RhoeJSON accepts responsible disclosure for vulnerabilities affecting JSON parsing, JSON5 parsing, JSONPath queries, JSON Pointer/Patch mutation, schema validation, structured-format conversion, streaming, binary codecs, the CLI, the preview daemon, WebAssembly integration, and the optional macOS Apple Foundation Models system API.

The first supported public line is 0.1.x after the initial public release is tagged.

Before GitHub private vulnerability reporting is enabled on the public repo, contact the RhoePlatform maintainers privately through the organization security channel. Do not open public issues for suspected vulnerabilities.

Please include:

• A clear description of the vulnerability.
• Minimal reproduction steps or a proof of concept.
• Affected package targets, platforms, and versions.
• Any known impact on confidentiality, integrity, availability, local preview routing, file watching, process boundaries, or sandbox assumptions.

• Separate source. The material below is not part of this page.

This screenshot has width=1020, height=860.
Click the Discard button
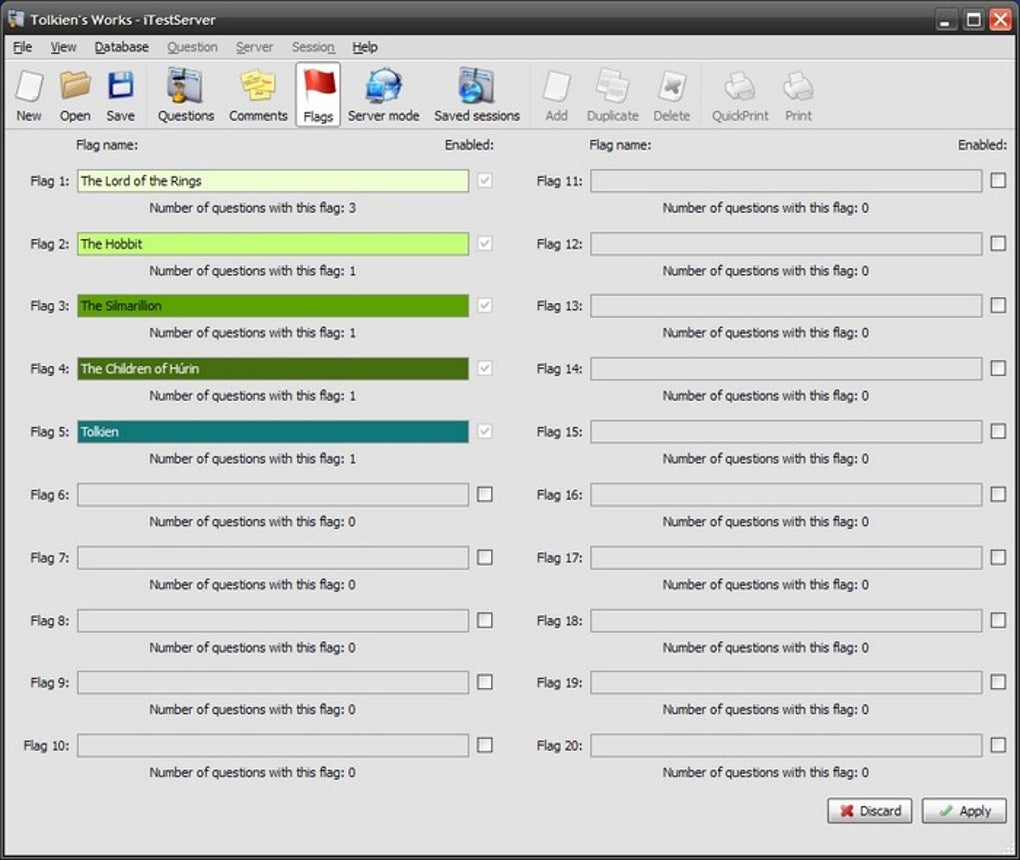coord(870,811)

Maintainers will acknowledge valid reports, triage severity, prepare a fix on a private branch if needed, and publish coordinated release notes once remediation is available.

The JSONSchemaAIGenerator surface is an optional Apple system API wrapper. It is compiled only on macOS when Apple's FoundationModels framework is available. Linux CI and Linux packages must not compile or expose that API surface.

Security fixes and advisories for this repository are governed by the Apache 2.0 license in LICENSE.